** start of DATA ENTRIES **
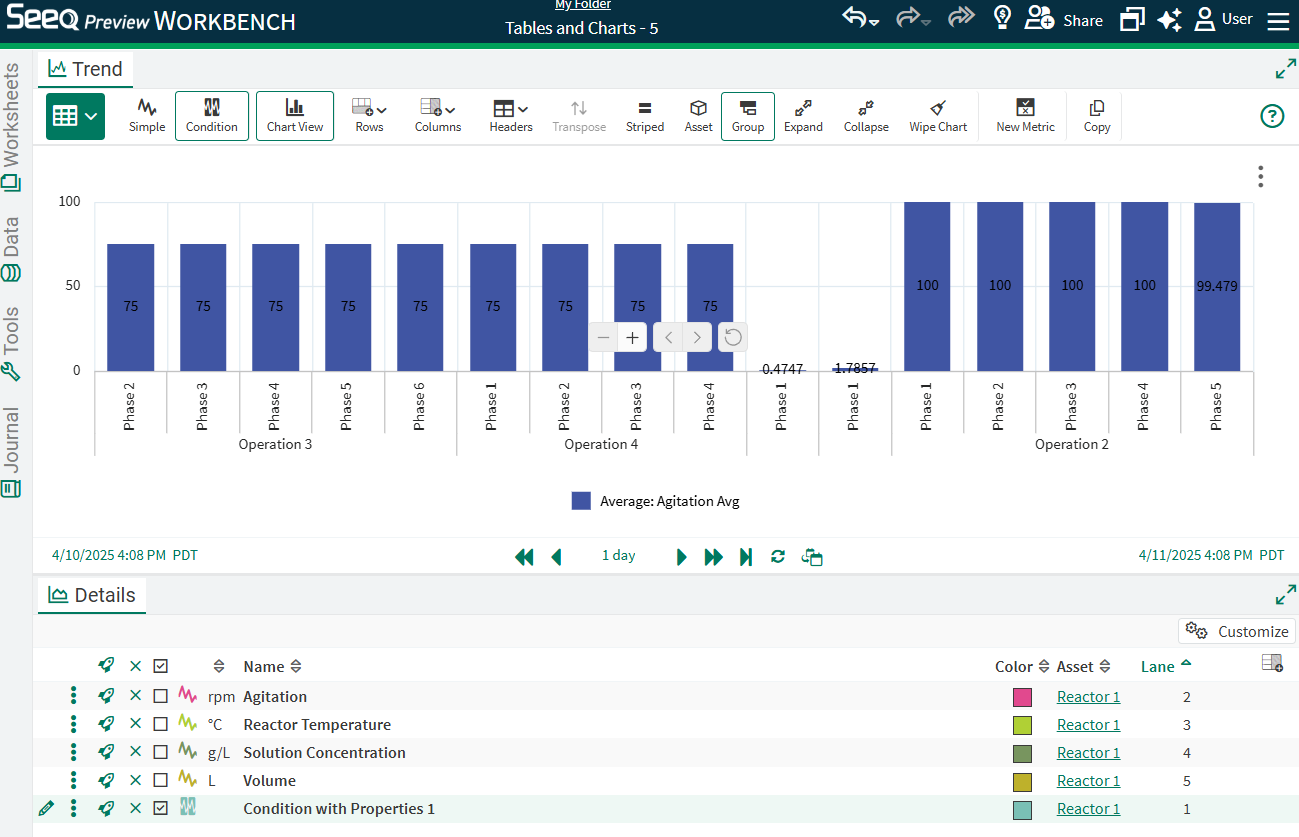
Task: Open the Headers dropdown menu
Action: [x=510, y=115]
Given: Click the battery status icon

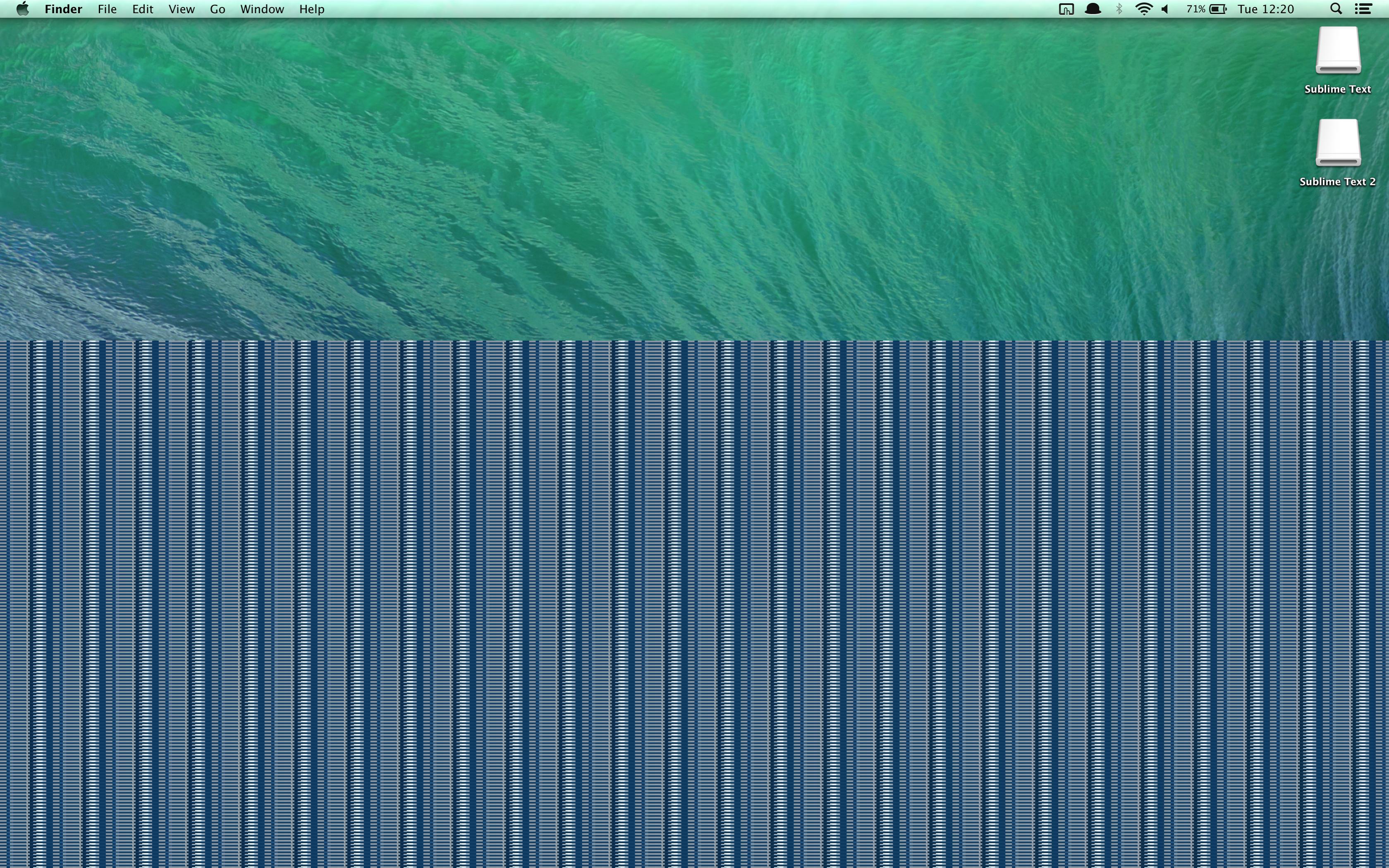Looking at the screenshot, I should coord(1218,9).
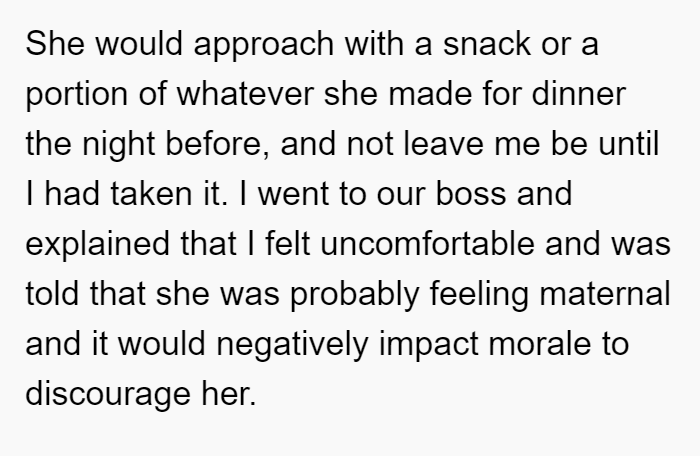Viewport: 700px width, 456px height.
Task: Click the word "snack" in first line
Action: pos(487,44)
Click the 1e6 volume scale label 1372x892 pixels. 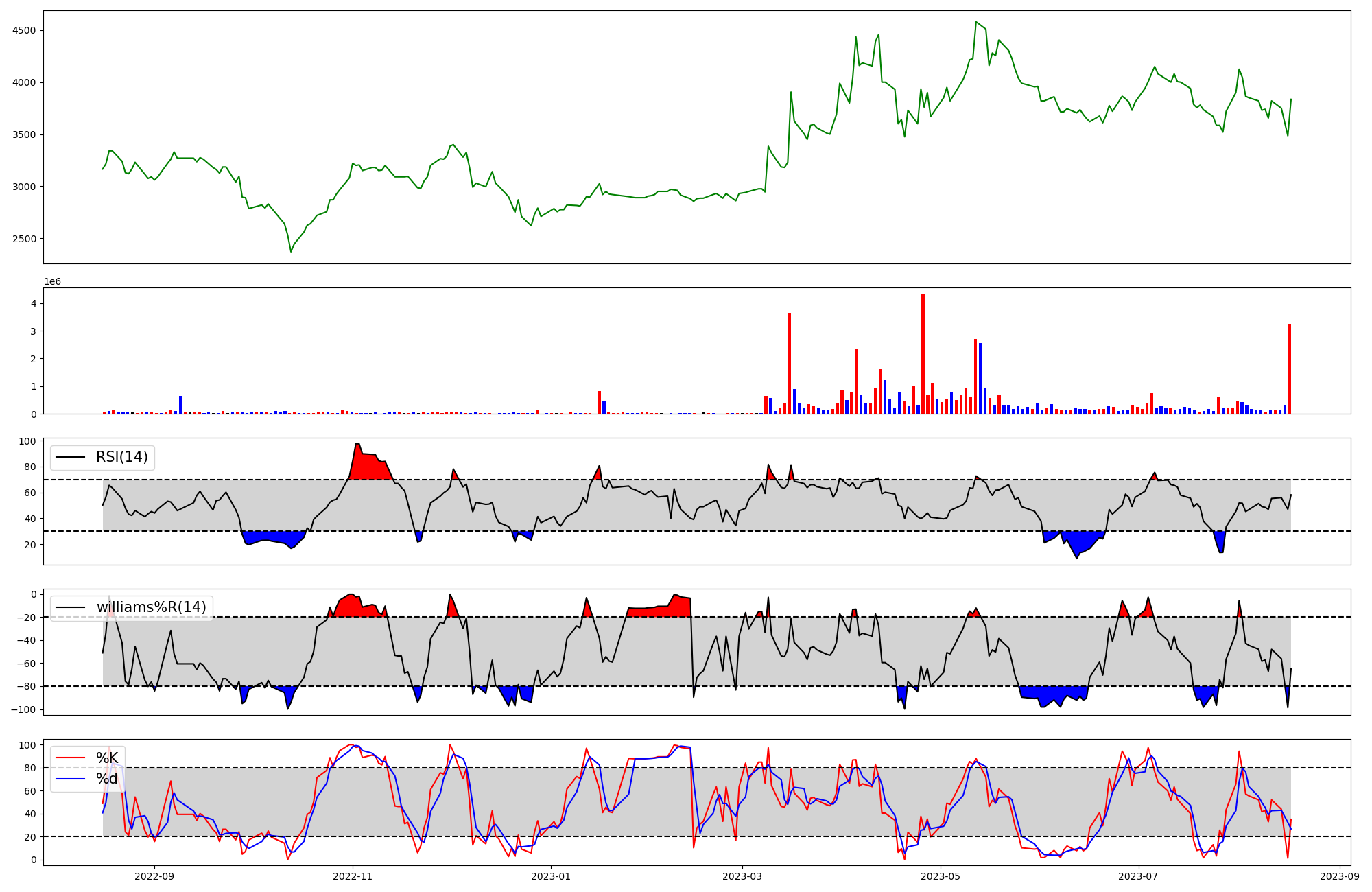[52, 281]
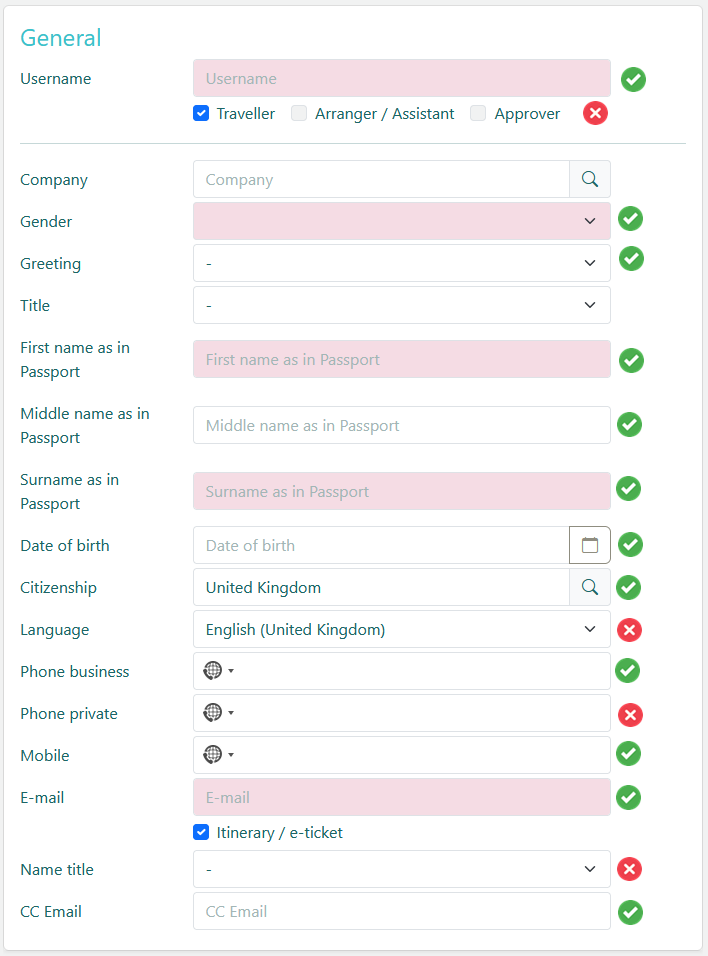Uncheck the Traveller checkbox
Screen dimensions: 708x956
tap(201, 114)
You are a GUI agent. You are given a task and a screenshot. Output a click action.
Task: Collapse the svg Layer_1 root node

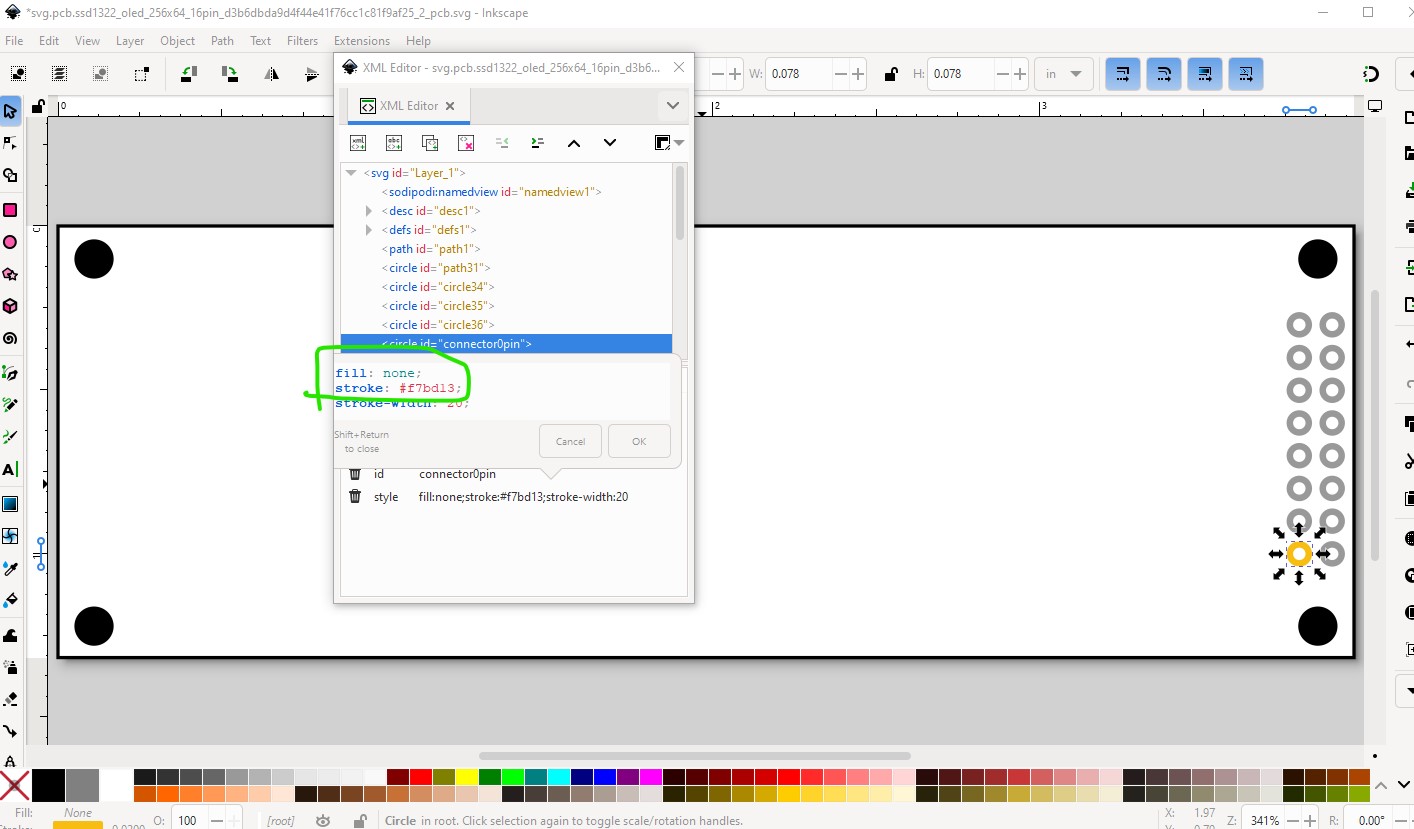pos(351,173)
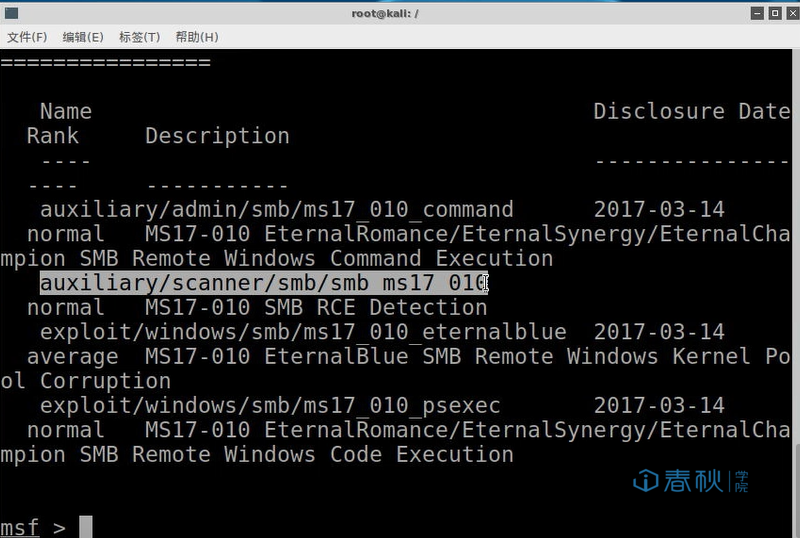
** end of DATA ENTRIES **
-- GOAL --
Copy everything from the line containing "You are a GUI" down to the end of the items, swapping "screenshot" for "screen image" and keeping everything else the same. Leave out the pictures.

-- CORRECT RESULT --
You are a GUI agent. You are given a task and a screen image. Output a click action.
Task: Collapse the svg Layer_1 root node

pos(351,173)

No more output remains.